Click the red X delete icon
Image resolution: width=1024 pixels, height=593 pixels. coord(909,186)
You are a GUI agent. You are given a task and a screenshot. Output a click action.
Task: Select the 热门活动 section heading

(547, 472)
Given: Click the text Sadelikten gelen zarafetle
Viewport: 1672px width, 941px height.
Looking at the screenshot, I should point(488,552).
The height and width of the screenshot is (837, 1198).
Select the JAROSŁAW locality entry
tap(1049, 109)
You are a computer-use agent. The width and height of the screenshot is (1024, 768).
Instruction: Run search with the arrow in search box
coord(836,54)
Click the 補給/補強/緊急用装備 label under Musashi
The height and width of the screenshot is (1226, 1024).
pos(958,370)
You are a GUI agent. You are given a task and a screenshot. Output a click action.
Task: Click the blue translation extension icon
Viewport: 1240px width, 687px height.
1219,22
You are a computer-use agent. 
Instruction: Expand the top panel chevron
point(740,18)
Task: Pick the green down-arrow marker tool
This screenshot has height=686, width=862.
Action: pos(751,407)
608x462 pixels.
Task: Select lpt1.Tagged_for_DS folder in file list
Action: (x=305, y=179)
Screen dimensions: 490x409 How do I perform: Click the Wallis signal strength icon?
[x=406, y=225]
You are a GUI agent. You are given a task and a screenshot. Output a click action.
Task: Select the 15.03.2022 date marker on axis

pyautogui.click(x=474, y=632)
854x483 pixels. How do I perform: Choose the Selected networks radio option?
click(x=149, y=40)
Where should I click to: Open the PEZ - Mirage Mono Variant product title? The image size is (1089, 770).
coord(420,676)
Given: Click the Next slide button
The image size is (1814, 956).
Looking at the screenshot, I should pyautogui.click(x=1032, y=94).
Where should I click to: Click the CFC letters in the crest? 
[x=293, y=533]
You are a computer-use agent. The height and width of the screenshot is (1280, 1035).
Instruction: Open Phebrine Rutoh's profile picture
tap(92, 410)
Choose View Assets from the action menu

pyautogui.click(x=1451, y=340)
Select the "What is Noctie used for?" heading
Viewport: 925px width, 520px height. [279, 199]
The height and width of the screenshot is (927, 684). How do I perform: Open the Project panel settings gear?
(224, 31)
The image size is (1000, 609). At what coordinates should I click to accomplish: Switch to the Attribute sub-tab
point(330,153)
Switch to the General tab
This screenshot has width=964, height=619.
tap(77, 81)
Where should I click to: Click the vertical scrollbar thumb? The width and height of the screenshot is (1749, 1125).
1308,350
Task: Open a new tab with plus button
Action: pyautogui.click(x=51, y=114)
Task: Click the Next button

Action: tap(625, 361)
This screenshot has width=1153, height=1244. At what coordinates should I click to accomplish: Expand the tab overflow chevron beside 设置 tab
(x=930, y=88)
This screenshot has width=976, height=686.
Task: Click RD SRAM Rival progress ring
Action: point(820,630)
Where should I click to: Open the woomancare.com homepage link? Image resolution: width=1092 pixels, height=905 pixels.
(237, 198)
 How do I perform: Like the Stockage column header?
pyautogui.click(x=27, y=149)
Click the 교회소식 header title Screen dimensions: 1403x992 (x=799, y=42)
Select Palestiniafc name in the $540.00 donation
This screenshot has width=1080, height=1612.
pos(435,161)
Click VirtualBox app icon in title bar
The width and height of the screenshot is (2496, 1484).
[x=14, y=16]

+ + + +

Reproduce the entries above verbatim, from the first line of the entries up to and including the line containing "click(x=149, y=40)".

Solution to this task
Click the red X delete icon
Image resolution: width=1024 pixels, height=593 pixels. coord(909,186)
You are a GUI agent. You are given a task and a screenshot. Output a click action.
Task: Select the 热门活动 section heading

(547, 472)
Given: Click the text Sadelikten gelen zarafetle
Viewport: 1672px width, 941px height.
Looking at the screenshot, I should point(488,552).
The height and width of the screenshot is (837, 1198).
Select the JAROSŁAW locality entry
tap(1049, 109)
You are a computer-use agent. The width and height of the screenshot is (1024, 768).
Instruction: Run search with the arrow in search box
coord(836,54)
Click the 補給/補強/緊急用装備 label under Musashi
The height and width of the screenshot is (1226, 1024).
pos(958,370)
You are a GUI agent. You are given a task and a screenshot. Output a click action.
Task: Click the blue translation extension icon
Viewport: 1240px width, 687px height.
1219,22
You are a computer-use agent. 
Instruction: Expand the top panel chevron
point(740,18)
Task: Pick the green down-arrow marker tool
This screenshot has height=686, width=862.
Action: pos(751,407)
608x462 pixels.
Task: Select lpt1.Tagged_for_DS folder in file list
Action: (x=305, y=179)
Screen dimensions: 490x409 How do I perform: Click the Wallis signal strength icon?
[x=406, y=225]
You are a GUI agent. You are given a task and a screenshot. Output a click action.
Task: Select the 15.03.2022 date marker on axis

pyautogui.click(x=474, y=632)
854x483 pixels. How do I perform: Choose the Selected networks radio option?
click(x=149, y=40)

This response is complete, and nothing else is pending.